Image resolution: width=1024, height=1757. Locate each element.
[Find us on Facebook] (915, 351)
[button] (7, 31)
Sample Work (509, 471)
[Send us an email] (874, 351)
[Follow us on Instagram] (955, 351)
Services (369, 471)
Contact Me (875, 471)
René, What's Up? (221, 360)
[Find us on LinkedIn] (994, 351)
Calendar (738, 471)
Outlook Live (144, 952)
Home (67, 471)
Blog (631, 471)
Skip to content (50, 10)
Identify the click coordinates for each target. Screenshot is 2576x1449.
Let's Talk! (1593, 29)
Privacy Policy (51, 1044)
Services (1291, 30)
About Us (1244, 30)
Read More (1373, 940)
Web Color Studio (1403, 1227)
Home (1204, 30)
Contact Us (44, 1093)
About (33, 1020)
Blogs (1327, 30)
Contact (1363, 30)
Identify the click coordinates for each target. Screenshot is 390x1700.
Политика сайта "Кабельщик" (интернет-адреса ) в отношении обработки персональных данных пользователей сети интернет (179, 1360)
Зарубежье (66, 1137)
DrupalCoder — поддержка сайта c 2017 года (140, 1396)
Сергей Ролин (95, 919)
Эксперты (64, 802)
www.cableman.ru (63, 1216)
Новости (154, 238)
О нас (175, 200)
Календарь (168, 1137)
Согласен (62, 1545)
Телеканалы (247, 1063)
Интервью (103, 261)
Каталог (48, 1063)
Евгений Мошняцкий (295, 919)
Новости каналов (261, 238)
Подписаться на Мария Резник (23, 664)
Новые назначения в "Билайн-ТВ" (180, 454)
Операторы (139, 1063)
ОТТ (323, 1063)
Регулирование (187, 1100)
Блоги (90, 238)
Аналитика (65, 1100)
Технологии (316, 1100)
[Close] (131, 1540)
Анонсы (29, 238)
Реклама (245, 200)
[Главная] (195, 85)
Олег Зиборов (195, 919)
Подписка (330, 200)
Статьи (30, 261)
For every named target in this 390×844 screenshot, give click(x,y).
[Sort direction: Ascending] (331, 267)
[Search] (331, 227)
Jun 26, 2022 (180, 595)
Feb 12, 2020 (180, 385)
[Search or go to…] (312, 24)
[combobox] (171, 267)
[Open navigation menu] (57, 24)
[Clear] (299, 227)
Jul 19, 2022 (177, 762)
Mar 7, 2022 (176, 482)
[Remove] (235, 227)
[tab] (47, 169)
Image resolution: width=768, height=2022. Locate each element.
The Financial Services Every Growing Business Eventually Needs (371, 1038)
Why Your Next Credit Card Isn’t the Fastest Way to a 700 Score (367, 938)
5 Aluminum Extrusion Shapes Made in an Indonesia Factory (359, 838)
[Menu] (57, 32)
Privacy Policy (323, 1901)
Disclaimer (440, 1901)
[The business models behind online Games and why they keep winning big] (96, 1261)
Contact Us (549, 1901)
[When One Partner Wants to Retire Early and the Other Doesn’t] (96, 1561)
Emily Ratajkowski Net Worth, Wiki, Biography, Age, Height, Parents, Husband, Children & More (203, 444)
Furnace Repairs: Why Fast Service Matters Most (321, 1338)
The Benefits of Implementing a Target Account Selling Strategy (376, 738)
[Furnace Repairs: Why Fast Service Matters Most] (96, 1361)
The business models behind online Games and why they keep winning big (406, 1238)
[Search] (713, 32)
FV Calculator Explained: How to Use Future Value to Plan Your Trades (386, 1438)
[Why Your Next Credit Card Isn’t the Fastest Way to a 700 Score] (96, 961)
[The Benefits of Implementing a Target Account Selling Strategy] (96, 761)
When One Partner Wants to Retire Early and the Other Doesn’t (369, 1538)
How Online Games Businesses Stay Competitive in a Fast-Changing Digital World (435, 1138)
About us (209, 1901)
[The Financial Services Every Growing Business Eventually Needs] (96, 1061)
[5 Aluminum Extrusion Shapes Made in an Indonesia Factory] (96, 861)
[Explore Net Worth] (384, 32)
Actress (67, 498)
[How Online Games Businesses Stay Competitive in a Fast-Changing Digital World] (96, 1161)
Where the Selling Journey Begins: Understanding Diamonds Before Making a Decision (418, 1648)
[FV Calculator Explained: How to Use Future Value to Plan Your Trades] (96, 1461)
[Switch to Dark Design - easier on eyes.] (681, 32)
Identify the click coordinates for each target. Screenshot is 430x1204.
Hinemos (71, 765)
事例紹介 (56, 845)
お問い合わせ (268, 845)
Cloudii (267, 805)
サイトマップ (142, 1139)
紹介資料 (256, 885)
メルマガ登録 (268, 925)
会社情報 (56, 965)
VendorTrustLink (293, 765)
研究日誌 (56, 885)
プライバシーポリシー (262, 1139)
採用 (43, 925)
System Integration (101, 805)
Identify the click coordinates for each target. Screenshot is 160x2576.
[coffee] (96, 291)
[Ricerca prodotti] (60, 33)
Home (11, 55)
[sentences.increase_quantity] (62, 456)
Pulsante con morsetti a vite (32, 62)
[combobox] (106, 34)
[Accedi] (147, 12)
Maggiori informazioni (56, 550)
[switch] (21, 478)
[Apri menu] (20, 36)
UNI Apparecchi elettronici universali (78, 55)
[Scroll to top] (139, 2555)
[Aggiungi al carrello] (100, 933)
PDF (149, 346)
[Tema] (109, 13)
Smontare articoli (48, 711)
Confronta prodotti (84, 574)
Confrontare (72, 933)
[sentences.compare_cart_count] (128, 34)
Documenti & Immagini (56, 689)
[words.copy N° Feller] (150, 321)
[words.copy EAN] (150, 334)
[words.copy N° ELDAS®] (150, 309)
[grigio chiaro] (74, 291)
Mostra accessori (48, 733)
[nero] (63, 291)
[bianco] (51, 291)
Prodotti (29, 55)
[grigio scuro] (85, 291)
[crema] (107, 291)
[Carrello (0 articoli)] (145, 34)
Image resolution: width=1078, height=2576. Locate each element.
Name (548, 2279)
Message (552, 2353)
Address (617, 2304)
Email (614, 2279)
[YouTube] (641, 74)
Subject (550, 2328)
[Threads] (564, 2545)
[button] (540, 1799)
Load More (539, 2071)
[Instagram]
* * * *
Problem to work on: Lines holding "Implementing" in the data above: copy each of them.

Solution to this task:
The Benefits of Implementing a Target Account Selling Strategy (376, 738)
[The Benefits of Implementing a Target Account Selling Strategy] (96, 761)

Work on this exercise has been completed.